Conflict, Education, and Development: Perspectives from Afghanistan

Reza Ehsan, PhD candidate, South Asian University

 Afghanistan has endured more than five decades of war and conflict, and the repercussions of war can be felt across every facet of society, particularly in the realm of education and development. When I refer to development, I am not solely addressing economic development but development in a broader sense. The development process either stagnated or slowed down due to the prolonged conflicts.

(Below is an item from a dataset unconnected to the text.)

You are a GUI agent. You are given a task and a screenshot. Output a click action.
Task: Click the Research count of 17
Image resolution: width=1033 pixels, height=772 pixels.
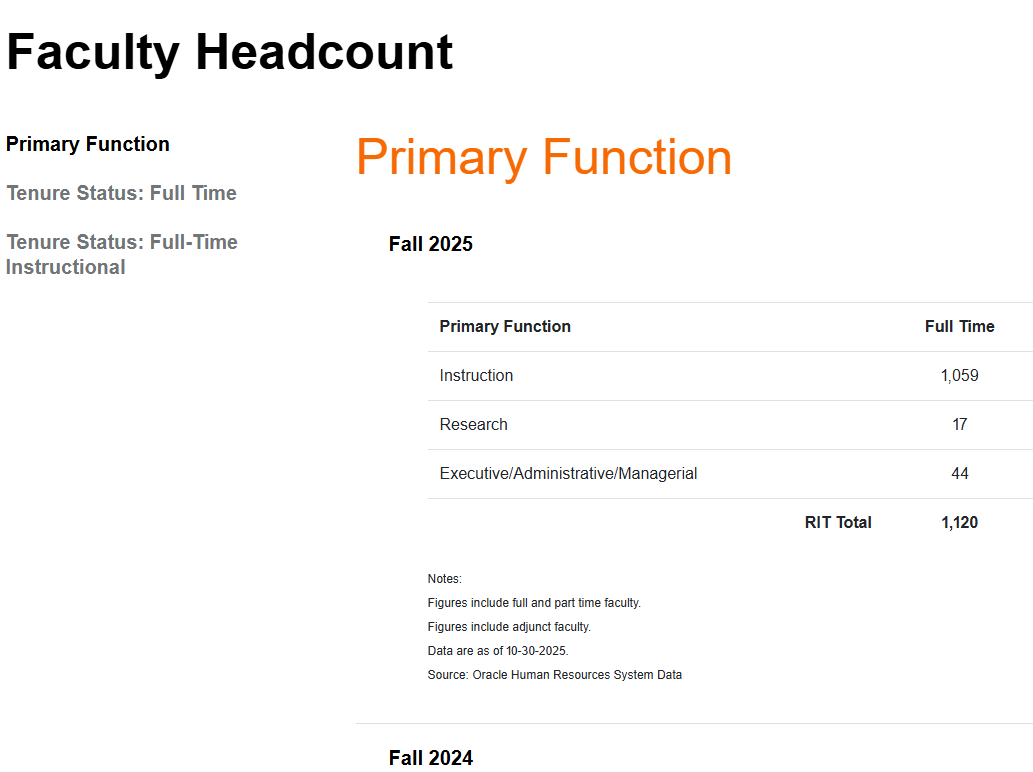point(959,424)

Conflict, education, and development are intertwined and interlinked. The connection is strong yet not overly complicated to comprehend. There is a profound connection between conflict and the ability of a society to provide quality education, and low-quality education can be one of many root causes of conflict. As far as development is concerned, education serves as the cornerstone. A robust connection exists between education and health, education and human capital development, education and economic growth, and so forth.

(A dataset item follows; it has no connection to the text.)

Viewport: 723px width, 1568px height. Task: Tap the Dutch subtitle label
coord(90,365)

For example, focusing solely on economic development or growth, one can argue that education imparts individual knowledge and skills, preparing individuals for the workforce and enabling them to adapt to new technologies and industries. Education can impact economic growth through increased productivity, fostering innovation and creativity, promoting entrepreneurship and self-employment, and improving governance, among other factors. However, the impact depends on the type of education received or provided by society. This area might be familiar to you, but I wish to discuss it from Afghanistan's perspective.

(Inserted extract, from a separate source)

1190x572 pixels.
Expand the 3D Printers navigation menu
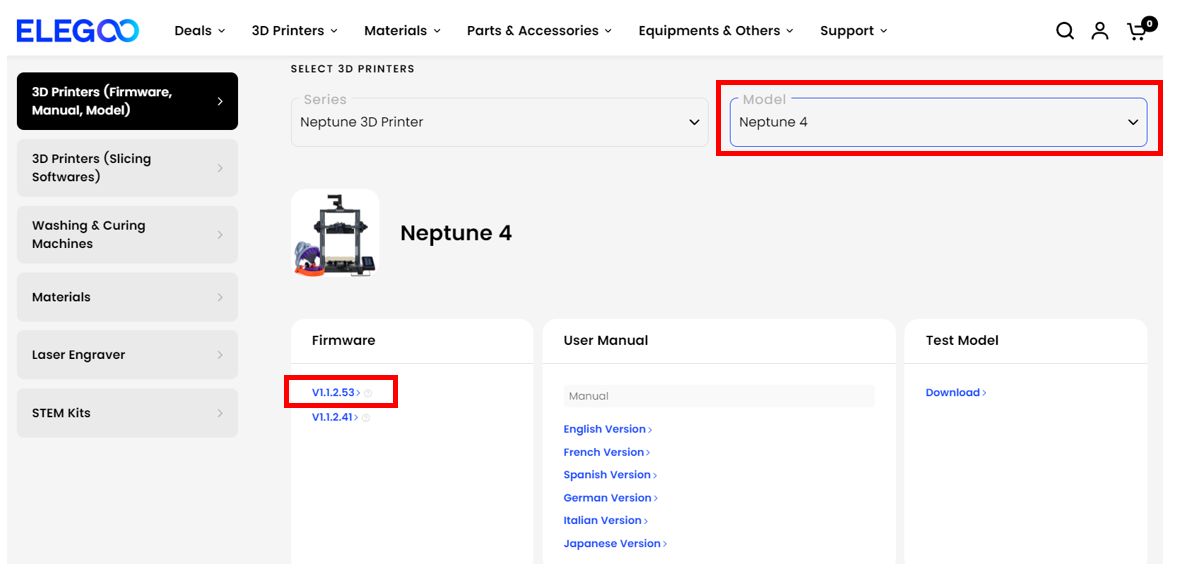click(294, 31)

The type of education matters. Is it a traditional, old education system or religious, liberal, secular, or critical education? When discussing education, it is crucial to recognize that education and the institutions providing it are not neutral. Michel Foucault argues that knowledge or education is not neutral; it has a relationship with power, and power dictates the terms of knowledge production. In other words, power produces knowledge, shaping discourses, instruments, and tools for knowledge production, ultimately influencing the ideas and mindsets of people. Other intellectuals, such as Paulo Freire and Noam Chomsky, have emphasized the impact of educational systems and pedagogies on individuals. Paulo Frair argues that traditional/uncritical education is oppressive. Uncritical education perpetuates some of the social inequalities and marginalizes certain groups and classes of people. He emphasized the importance of critical education and critical thinking. The relationship between teacher and student should be a relationship between equals, and it should be democratic.

Further, Noam Chomsky argues that present traditional education trains individuals to be conformist and obedient; it teaches individuals not to think critically. He says that the goal of education should be to produce human beings whose values are not the accumulation of domination but free associations on equal terms. Education must teach students critical thinking skills, he adds.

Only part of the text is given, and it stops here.